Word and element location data
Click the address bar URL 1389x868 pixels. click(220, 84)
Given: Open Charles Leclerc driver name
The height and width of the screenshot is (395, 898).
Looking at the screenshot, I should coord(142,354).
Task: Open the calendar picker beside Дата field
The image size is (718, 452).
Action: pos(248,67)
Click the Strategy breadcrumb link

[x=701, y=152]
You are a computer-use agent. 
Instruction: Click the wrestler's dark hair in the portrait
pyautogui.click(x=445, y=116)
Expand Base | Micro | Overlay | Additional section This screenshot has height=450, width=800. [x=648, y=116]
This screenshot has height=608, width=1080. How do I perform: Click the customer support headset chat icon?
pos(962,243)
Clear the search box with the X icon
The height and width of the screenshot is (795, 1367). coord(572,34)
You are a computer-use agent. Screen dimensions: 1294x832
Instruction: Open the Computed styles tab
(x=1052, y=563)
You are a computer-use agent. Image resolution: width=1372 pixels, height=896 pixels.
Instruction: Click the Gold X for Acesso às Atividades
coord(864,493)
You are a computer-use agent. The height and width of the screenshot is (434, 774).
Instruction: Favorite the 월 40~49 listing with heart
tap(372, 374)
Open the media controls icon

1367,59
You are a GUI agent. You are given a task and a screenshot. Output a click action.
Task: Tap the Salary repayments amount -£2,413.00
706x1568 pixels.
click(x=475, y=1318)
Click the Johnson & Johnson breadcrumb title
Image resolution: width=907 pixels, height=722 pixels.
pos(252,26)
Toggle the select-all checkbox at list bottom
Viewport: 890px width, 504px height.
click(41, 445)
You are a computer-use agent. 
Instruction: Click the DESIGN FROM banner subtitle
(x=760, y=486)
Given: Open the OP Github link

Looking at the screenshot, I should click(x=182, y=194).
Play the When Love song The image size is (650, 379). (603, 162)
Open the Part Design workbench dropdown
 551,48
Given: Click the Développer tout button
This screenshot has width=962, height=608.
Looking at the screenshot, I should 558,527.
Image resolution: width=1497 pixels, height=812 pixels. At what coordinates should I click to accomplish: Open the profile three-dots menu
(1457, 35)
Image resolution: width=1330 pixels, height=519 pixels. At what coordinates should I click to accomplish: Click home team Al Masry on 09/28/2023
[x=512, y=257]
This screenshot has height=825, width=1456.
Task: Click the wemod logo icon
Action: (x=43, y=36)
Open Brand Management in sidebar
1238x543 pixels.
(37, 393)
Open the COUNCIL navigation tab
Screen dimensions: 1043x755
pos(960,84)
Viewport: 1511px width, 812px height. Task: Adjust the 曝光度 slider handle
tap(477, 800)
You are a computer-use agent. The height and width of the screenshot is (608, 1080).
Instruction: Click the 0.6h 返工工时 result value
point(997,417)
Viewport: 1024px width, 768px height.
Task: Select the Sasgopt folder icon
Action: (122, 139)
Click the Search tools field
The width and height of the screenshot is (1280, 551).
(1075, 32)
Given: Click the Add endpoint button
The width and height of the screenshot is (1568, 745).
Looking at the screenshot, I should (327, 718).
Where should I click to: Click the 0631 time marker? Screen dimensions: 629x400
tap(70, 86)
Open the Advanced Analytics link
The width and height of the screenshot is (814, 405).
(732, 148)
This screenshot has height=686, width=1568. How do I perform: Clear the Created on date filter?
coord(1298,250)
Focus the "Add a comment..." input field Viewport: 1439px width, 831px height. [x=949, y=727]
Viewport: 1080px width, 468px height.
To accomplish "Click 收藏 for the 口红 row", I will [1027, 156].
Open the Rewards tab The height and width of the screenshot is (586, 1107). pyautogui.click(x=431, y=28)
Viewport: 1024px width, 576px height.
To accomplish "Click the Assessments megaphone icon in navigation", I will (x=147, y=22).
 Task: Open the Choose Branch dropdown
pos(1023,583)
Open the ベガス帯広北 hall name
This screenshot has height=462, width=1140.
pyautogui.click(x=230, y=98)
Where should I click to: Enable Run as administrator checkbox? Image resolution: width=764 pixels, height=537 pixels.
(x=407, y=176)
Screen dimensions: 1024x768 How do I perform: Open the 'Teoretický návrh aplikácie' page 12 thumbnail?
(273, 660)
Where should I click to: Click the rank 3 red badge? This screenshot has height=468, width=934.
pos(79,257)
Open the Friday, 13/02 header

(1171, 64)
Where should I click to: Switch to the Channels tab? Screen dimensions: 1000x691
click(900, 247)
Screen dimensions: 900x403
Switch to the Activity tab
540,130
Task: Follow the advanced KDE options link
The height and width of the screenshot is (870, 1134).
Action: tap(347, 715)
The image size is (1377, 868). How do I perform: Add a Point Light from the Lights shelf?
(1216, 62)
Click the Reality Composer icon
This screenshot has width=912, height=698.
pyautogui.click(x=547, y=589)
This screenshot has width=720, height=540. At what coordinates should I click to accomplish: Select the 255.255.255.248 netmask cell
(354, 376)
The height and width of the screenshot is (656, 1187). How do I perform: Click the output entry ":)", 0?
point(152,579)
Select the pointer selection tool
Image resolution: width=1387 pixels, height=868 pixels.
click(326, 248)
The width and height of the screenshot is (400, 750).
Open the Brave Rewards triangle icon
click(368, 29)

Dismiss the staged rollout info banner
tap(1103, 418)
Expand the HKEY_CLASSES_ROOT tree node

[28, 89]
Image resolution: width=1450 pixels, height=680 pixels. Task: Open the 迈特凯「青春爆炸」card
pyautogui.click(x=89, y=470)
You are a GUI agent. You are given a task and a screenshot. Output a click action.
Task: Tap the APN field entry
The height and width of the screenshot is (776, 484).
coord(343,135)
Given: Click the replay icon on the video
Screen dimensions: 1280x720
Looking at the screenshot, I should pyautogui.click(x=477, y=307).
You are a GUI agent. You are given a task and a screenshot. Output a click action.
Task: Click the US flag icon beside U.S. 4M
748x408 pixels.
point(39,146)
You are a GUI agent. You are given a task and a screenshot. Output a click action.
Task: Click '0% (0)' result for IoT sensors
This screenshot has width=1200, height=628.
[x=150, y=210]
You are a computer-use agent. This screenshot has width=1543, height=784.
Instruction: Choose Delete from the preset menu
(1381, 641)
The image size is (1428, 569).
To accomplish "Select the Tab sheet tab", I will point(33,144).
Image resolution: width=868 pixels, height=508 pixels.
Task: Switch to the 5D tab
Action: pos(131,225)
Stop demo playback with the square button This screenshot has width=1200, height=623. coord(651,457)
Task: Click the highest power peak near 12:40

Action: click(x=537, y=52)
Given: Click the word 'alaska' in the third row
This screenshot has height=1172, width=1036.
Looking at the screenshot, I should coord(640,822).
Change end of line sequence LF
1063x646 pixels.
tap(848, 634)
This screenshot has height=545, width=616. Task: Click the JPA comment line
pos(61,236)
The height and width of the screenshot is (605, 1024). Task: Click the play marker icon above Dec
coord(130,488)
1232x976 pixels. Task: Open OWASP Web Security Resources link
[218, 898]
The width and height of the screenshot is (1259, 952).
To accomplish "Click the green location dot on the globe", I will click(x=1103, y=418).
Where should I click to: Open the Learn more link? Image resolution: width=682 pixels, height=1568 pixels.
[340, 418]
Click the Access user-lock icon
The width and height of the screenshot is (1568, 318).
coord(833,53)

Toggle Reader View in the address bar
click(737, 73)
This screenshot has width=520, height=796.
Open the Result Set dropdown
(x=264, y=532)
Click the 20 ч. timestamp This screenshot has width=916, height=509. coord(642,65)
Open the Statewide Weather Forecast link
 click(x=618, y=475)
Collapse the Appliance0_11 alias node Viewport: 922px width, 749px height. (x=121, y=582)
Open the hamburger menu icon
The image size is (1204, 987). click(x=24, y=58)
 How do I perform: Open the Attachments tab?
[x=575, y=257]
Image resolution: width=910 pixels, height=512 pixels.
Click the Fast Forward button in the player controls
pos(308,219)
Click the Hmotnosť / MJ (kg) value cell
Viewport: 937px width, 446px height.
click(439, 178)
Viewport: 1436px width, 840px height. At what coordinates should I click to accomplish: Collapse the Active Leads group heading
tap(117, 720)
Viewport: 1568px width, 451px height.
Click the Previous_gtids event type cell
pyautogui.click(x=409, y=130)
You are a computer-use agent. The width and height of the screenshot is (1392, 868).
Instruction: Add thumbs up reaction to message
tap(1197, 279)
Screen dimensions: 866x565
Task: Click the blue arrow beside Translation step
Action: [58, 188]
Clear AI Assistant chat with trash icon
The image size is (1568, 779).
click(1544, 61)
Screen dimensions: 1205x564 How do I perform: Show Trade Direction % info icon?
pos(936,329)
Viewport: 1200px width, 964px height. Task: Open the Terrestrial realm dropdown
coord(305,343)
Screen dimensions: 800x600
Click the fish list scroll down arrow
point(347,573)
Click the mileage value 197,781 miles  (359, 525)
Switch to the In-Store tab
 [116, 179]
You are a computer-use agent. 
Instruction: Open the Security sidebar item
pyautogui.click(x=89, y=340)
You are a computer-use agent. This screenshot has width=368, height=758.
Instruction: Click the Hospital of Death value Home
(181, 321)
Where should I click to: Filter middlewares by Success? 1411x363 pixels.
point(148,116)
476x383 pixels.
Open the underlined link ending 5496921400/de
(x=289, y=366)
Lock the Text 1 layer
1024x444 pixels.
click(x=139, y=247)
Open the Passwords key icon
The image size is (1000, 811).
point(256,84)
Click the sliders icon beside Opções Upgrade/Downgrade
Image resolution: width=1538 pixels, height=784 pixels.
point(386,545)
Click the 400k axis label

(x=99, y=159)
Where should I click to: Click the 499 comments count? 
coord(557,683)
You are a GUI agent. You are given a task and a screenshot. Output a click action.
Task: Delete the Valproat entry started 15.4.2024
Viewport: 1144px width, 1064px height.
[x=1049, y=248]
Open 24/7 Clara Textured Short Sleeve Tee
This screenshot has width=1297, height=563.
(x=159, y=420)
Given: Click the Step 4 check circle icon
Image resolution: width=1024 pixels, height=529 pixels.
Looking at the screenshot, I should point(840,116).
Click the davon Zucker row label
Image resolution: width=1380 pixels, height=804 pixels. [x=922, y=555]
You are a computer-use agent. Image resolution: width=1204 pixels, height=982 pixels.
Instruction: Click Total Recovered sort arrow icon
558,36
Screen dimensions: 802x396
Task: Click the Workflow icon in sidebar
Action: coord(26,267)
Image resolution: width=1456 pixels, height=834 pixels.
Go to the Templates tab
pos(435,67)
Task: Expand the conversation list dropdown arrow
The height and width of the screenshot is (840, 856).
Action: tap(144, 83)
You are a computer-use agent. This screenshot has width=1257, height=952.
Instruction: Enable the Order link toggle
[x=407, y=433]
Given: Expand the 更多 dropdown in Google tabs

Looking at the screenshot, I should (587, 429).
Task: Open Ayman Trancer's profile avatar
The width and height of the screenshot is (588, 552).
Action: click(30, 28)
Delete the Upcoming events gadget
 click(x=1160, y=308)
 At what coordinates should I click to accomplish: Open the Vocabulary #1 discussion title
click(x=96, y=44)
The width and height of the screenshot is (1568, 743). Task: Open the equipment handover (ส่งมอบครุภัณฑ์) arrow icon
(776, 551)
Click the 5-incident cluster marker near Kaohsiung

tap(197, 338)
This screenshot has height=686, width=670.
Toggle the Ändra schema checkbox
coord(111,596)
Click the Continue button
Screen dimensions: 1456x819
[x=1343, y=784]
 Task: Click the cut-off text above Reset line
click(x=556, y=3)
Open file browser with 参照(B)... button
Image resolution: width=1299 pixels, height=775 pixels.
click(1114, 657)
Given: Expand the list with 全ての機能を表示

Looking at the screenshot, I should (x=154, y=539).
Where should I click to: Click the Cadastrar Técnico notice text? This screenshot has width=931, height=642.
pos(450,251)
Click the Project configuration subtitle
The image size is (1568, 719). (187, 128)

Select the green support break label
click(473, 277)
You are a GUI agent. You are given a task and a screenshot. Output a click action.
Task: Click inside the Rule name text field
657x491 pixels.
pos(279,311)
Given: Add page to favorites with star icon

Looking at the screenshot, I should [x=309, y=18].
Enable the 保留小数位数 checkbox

Work instructions >>
Reproduce the rows above word for word, starting with the line containing "You are a computer-use agent. Image resolution: width=1204" and continuing through the line containing "Action: coord(26,267)", including both of those lines.

Finished answer >>
You are a computer-use agent. Image resolution: width=1204 pixels, height=982 pixels.
Instruction: Click Total Recovered sort arrow icon
558,36
Screen dimensions: 802x396
Task: Click the Workflow icon in sidebar
Action: coord(26,267)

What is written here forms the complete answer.